### Task
Scan the lines below for the word "agent". Copy each line you find it in.

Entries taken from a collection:
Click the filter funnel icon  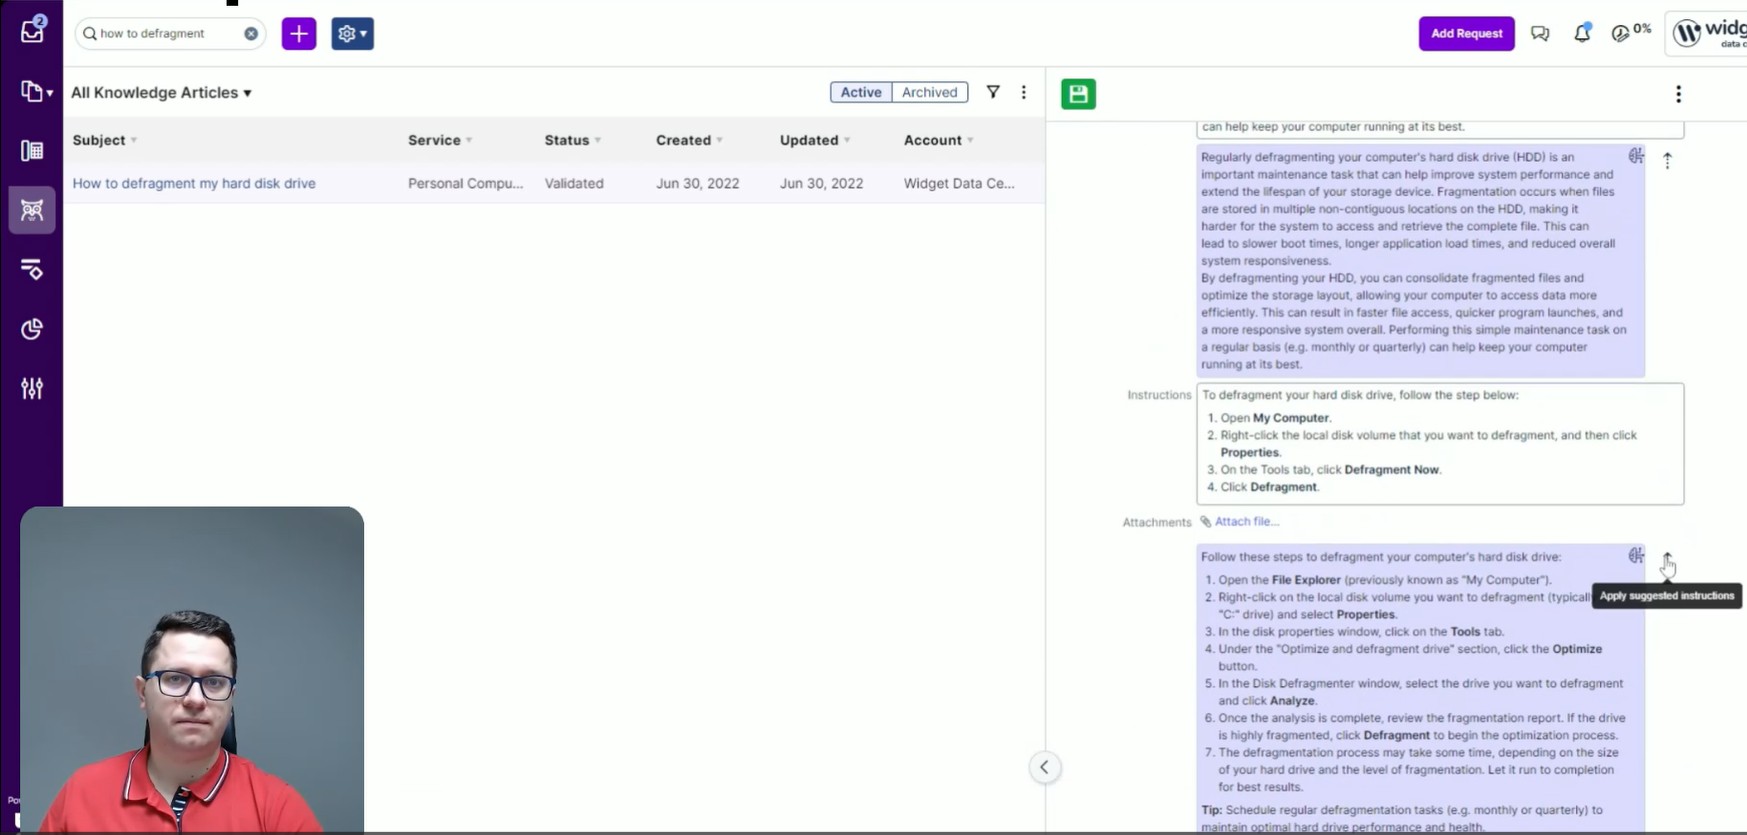pyautogui.click(x=993, y=92)
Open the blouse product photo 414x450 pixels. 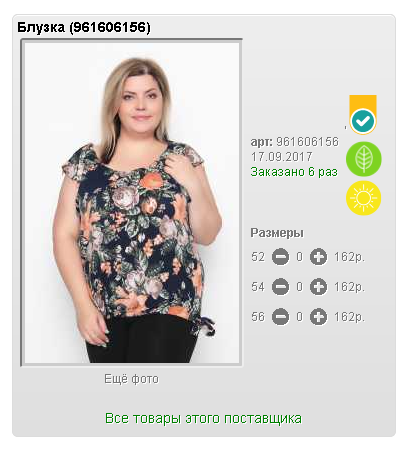click(x=132, y=202)
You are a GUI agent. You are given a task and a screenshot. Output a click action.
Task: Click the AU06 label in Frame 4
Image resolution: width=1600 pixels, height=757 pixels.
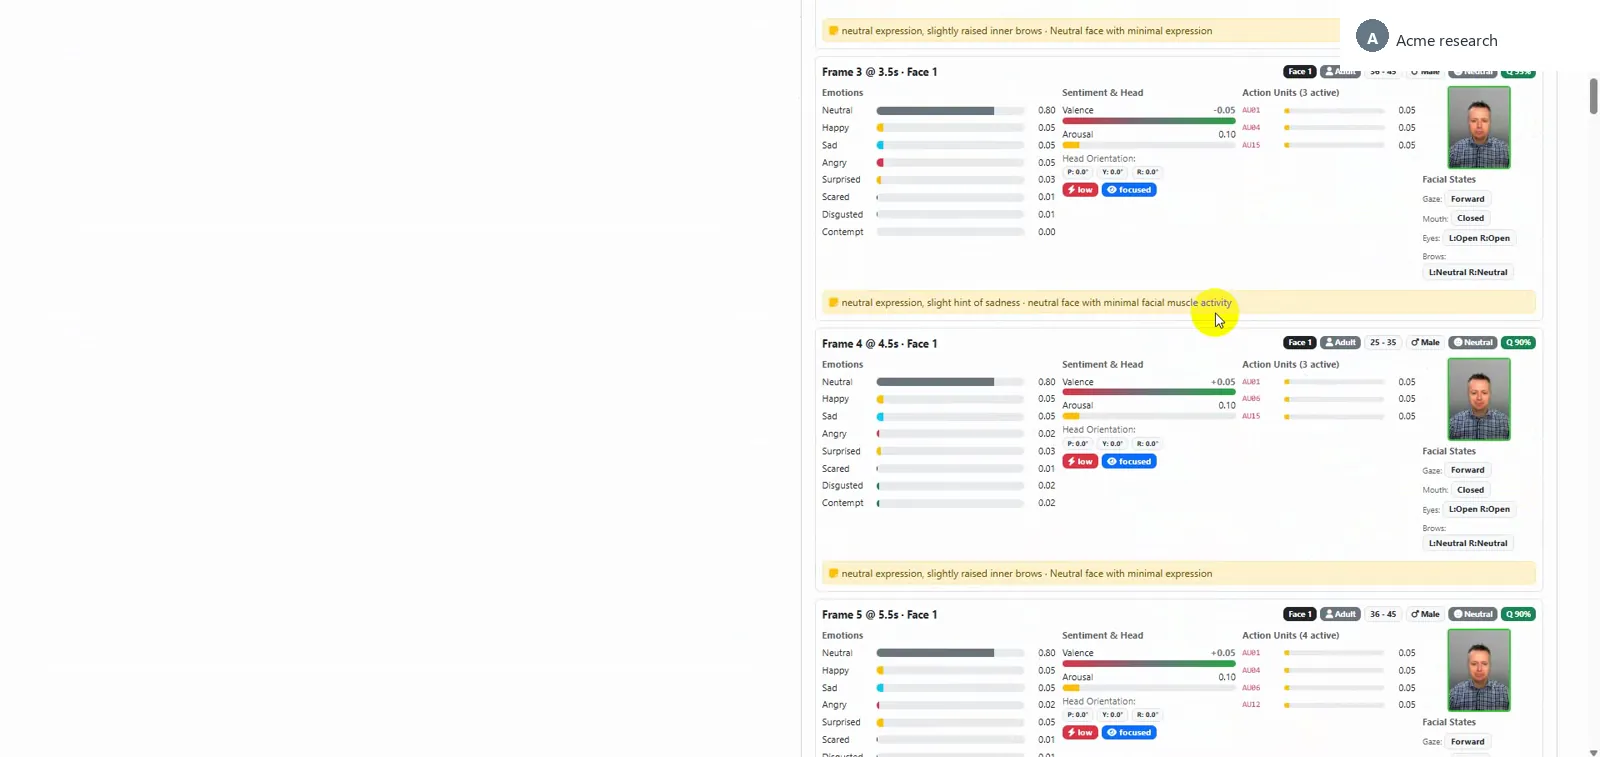pos(1251,399)
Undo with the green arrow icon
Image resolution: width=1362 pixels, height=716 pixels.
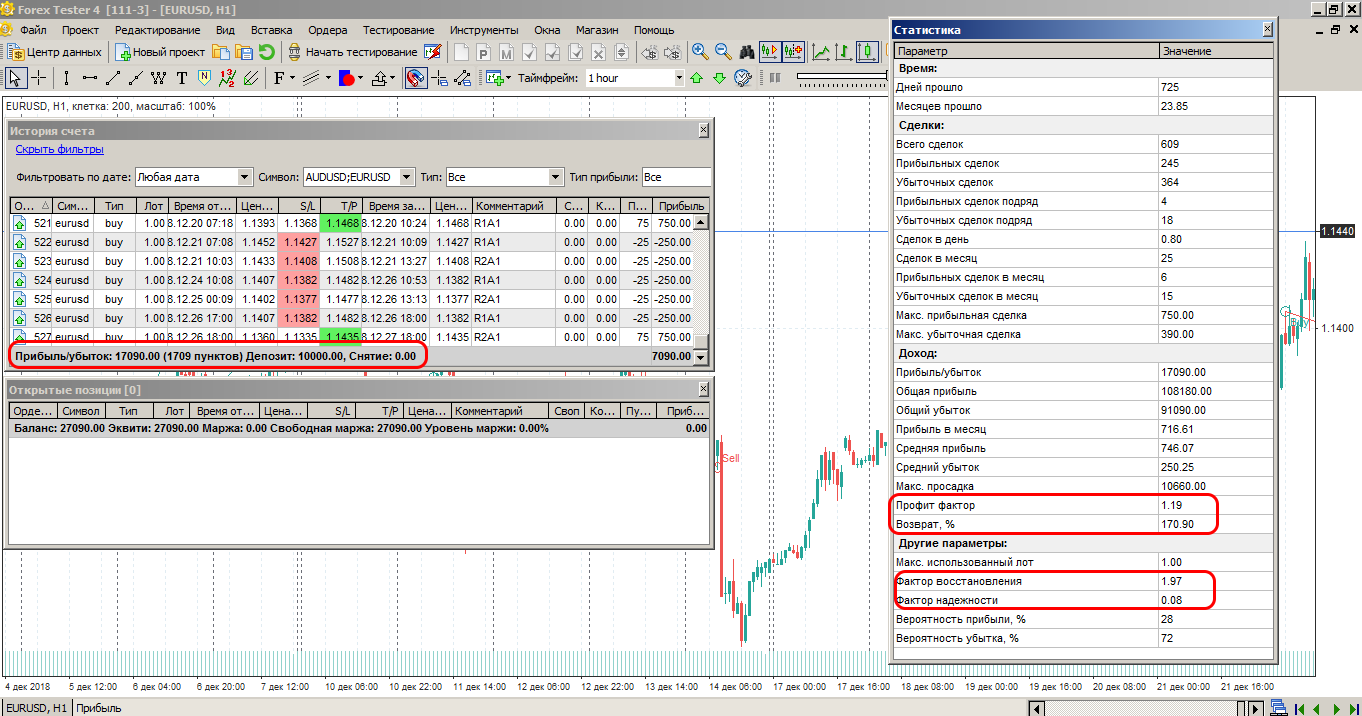point(267,50)
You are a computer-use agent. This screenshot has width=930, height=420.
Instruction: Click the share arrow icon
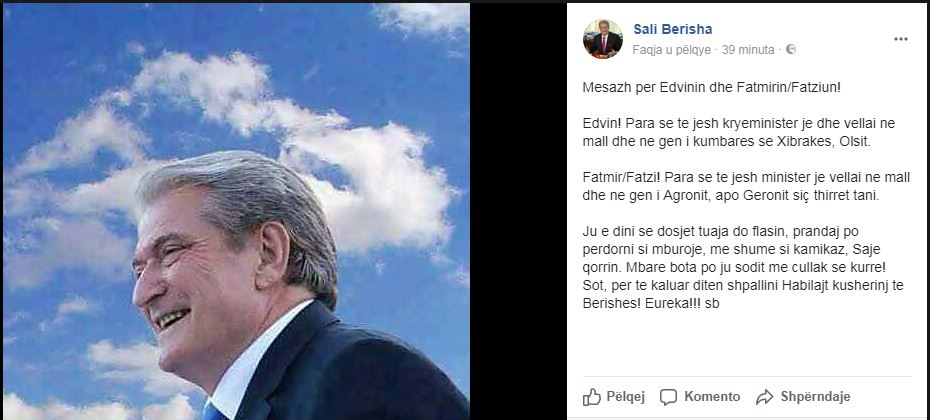(766, 396)
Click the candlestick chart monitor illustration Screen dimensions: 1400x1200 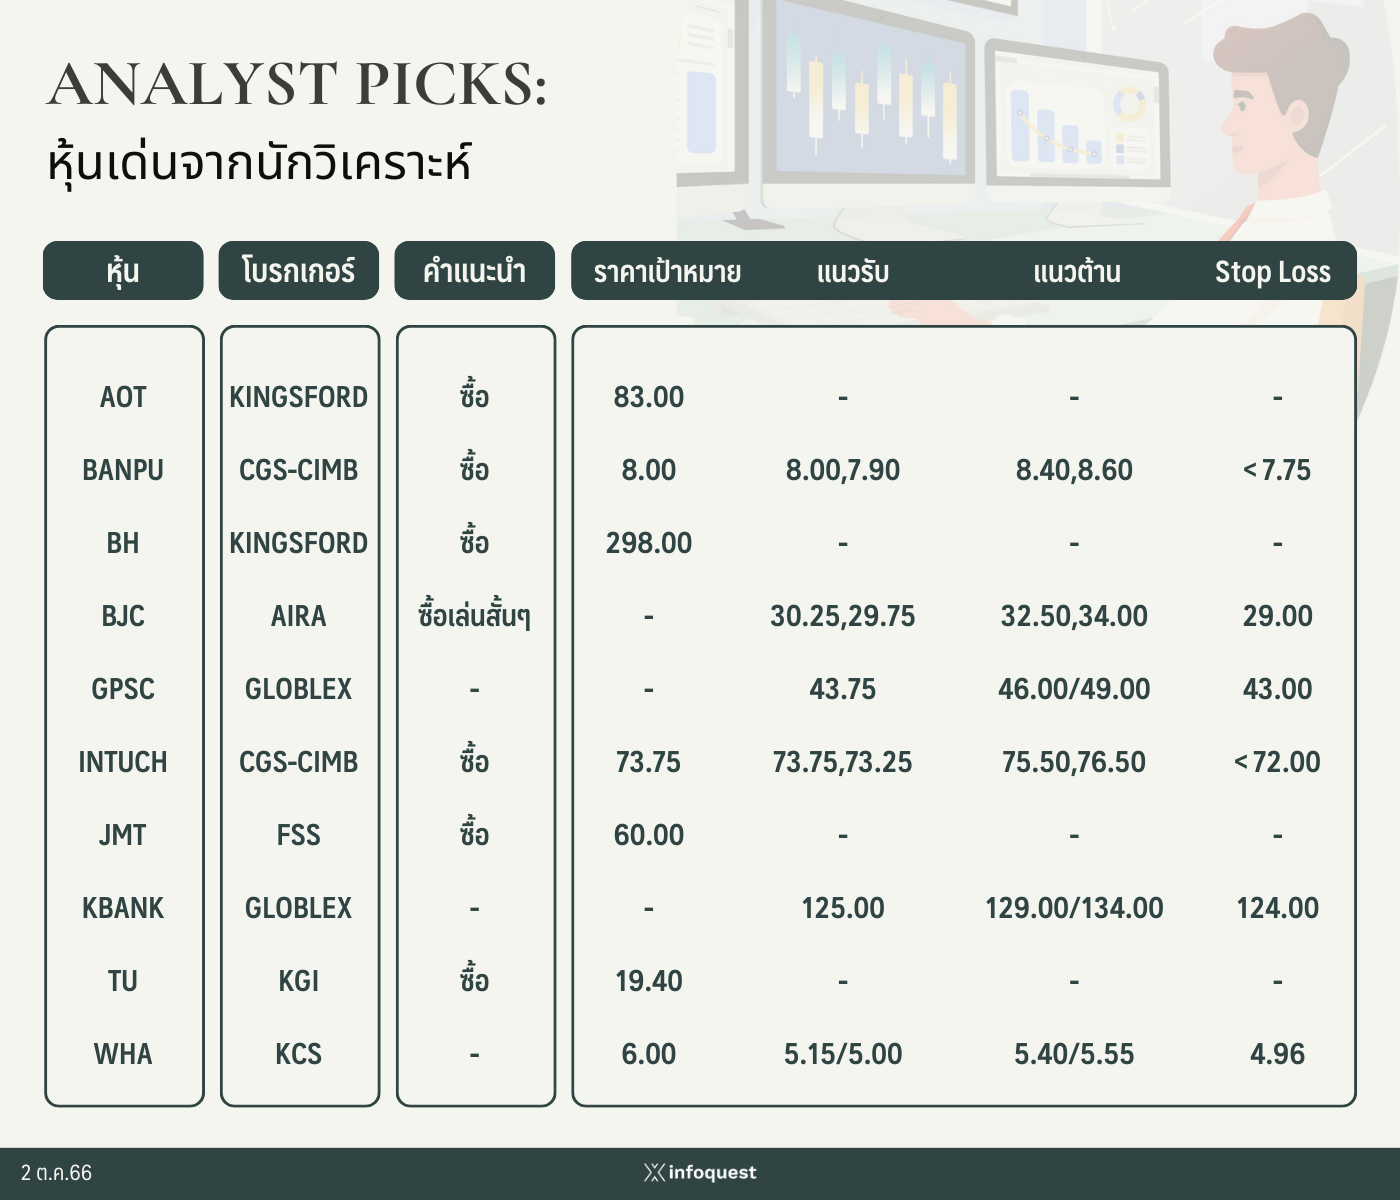tap(868, 100)
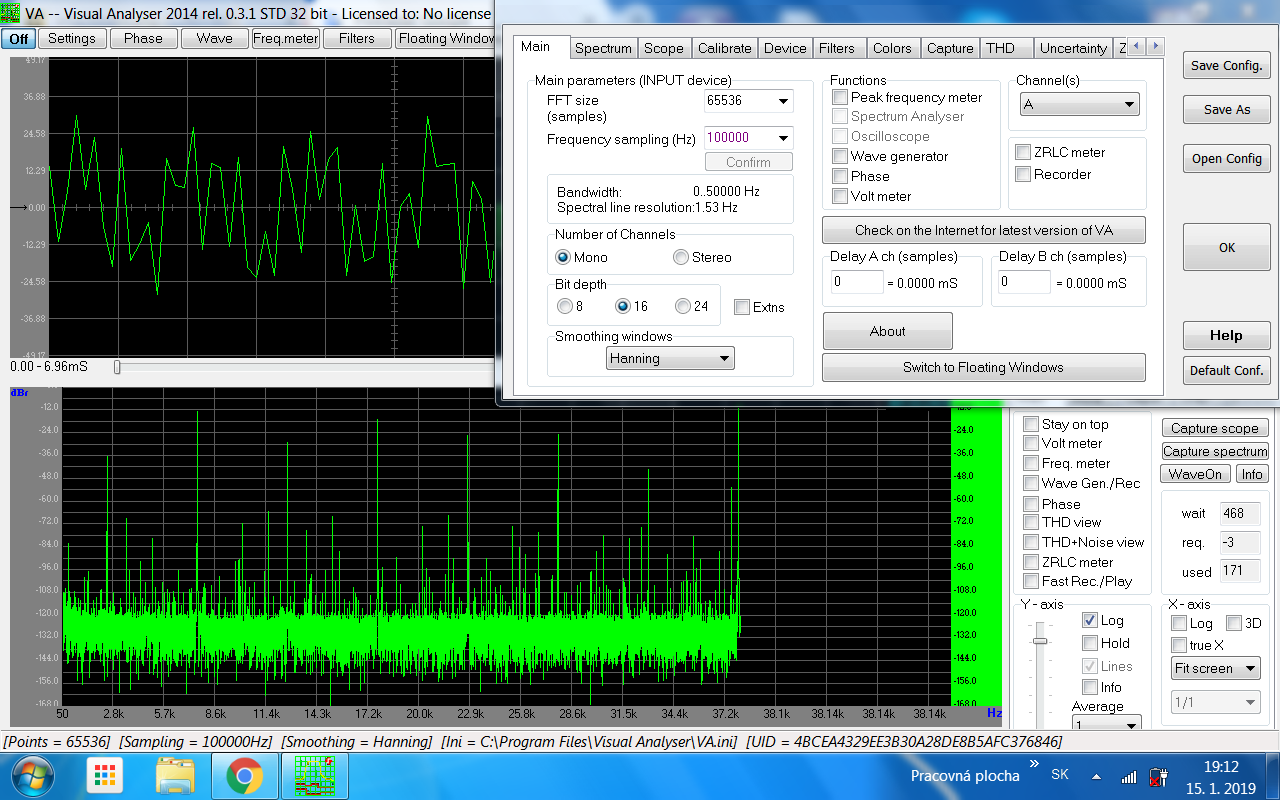Image resolution: width=1280 pixels, height=800 pixels.
Task: Click network signal tray icon
Action: point(1129,777)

### Task solution
You are a GUI agent. You are given a task and a screenshot. Output a click action.
You are a computer-use agent. This screenshot has width=930, height=420.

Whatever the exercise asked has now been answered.